If the company you work for offers a 401K retirement plan and you’ve been faithfully paying into it on a regular basis, you’ve probably got a tidy sum of money. It’s really tempting to look at that money at 29 or 39 years old and think of all the things you can spend it on. This is especially true when you are facing possible foreclosure on your home mortgage. Should you use those retirement benefits to keep your house or even to pay off your mortgage?
The 401k, a retirement plan offered through many employers, is one of the most valuable assets you have. The money that funds the 401k is tax-advantaged. That means that all the money going into your plan is taken out of your paycheck BEFORE taxes. This means that you pay less in taxes on your take-home pay. This saves you money now. You also do not pay taxes on the earnings on your 401k. Once you retire and start taking out money, you do pay taxes on that 401k money. However, since your tax bracket has probably dropped, you’ll likely pay less in taxes.
The kicker comes if you withdraw money before retirement. You get to pay both taxes and penalties for taking out that money. Before you withdraw money from a 401k, always discuss it with a tax professional, like a CPA!
*** We are not tax professionals and are not giving tax advice. Before you make any financial decisions, we encourage you to contact a tax professional.**
The 401k Mortgage Dilemma
Your house is probably the single largest physical asset you’ll ever own. Tax professionals report that many people consider using their 401k to pay down their mortgage, especially if they are 59-½, and give themselves more money each month. The answer, for most people, is that it does not make sense to pay the taxes and penalties. However, if you are in this situation, talk to a tax professional.
If you are facing foreclosure, you are in a slightly different situation and may be able to use your 401k to keep your home from being foreclosed. Foreclosure puts a huge hit on your credit report, and it may be years until you recover financially. If you are in this position, here are some things to consider.
Using Your 401k To Pay Off Your Mortgage
Your 401k can be used for financial hardships. If you are still employed by the company and are either 59-1/2 or in financial hardship, you can take out enough money to cover the amount to bring your mortgage current plus the amount for taxes and penalties. The IRS charges 10%, so a $5,000 401k hardship withdrawal will cost you $500, plus taxes.
In order to use your 401k, you need to fall into specific categories.
- Do you still work for the company where you have your 401k?
- Yes – go to number 2
- No – go to number 3
- Are you facing foreclosure or are at least 59- ½?

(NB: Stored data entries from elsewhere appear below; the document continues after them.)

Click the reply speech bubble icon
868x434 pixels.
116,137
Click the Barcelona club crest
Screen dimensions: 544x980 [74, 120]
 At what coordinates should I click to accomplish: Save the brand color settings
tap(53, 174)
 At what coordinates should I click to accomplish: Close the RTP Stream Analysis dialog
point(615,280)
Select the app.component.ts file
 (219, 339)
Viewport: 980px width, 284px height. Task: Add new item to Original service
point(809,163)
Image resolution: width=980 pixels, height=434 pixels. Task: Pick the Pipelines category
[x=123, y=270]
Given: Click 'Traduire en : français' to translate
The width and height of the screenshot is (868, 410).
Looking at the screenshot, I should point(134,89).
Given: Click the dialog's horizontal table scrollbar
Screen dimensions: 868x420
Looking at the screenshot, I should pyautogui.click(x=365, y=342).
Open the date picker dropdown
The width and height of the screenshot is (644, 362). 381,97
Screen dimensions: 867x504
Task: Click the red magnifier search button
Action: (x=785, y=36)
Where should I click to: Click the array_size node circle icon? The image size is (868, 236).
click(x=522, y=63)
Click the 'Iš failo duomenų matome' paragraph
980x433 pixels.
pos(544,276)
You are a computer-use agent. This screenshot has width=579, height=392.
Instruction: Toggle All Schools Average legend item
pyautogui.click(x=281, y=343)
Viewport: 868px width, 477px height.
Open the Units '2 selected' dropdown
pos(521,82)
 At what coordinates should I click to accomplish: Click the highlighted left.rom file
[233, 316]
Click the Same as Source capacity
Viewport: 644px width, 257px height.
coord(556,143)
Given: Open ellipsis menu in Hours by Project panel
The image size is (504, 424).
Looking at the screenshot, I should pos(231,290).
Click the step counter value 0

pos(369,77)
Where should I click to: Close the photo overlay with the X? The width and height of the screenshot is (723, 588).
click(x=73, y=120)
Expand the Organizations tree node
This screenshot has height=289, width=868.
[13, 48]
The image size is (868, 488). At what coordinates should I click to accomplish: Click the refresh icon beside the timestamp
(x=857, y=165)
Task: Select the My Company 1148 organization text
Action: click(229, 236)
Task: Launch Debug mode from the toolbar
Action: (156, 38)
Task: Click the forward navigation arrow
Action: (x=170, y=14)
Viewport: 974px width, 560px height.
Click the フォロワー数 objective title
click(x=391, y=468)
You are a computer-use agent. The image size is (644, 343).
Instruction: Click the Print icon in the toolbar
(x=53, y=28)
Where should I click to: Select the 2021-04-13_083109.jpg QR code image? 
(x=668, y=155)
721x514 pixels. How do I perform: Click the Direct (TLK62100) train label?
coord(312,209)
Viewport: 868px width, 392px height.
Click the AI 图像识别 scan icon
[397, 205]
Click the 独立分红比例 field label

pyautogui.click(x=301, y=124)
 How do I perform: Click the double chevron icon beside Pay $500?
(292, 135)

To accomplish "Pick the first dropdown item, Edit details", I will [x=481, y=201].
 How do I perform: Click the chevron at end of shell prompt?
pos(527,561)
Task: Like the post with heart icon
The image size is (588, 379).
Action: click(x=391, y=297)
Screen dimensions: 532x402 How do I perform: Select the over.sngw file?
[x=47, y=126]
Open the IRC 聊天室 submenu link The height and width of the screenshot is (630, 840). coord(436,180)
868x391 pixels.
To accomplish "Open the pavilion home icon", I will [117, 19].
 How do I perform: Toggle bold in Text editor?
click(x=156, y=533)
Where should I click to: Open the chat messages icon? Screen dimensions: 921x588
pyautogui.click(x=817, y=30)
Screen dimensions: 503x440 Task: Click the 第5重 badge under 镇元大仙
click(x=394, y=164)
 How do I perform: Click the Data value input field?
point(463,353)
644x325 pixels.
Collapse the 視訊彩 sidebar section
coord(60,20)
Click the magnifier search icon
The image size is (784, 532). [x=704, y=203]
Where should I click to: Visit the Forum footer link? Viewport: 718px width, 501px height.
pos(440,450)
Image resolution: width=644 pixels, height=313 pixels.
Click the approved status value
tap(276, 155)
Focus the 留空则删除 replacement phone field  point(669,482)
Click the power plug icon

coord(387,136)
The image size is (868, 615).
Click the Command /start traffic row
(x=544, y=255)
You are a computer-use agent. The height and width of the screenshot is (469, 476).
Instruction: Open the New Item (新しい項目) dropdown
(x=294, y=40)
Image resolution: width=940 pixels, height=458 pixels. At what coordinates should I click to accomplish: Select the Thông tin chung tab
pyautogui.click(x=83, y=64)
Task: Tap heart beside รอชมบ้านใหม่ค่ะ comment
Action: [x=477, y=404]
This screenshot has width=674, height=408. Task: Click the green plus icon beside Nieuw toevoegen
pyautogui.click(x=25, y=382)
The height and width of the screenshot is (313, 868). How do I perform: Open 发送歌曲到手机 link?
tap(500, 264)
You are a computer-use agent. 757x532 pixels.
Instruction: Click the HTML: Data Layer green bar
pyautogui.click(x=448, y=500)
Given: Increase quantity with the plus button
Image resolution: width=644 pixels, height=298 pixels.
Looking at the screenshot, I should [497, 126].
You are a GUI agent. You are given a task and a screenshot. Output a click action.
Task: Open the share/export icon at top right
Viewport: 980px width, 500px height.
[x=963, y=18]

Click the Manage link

- Yes – You can take out money
- No – You cannot take out money without significant taxes and penalties
- You no longer work for the company or are under 59-½
- Yes – you may take out money but may face taxes and penalties
The often-unrealized penalty for early withdrawal is the decreased earning power that your 401k will have. The money that you withdrew will not be there drawing interest. This may not affect someone early in their career but can financially harm someone at the end of their expected working life.
Another wrinkle to consider is that your 401k is protected from creditors. Your home equity is not 100% protected.
An Alternative to Using a 401k to Pay off A Mortgage
Your 401k may allow you to take out a loan against 50% of the vested account balance. This option requires you to repay the loan within 5 years. This has some advantages, so talk with a tax professional to make certain you can repay the loan and that the advantages work out in your favor.
What If You Use IRA To Pay Off Mortgage?
An IRA is another type of retirement account. Like the 401k, it can be used under certain situations. BUT most tax professionals advise strongly against it. The taxes may eat up most of your withdrawal, the withdrawal may push you into a higher tax bracket, and you may end up owing the IRS money.
Pacific Debt, Inc.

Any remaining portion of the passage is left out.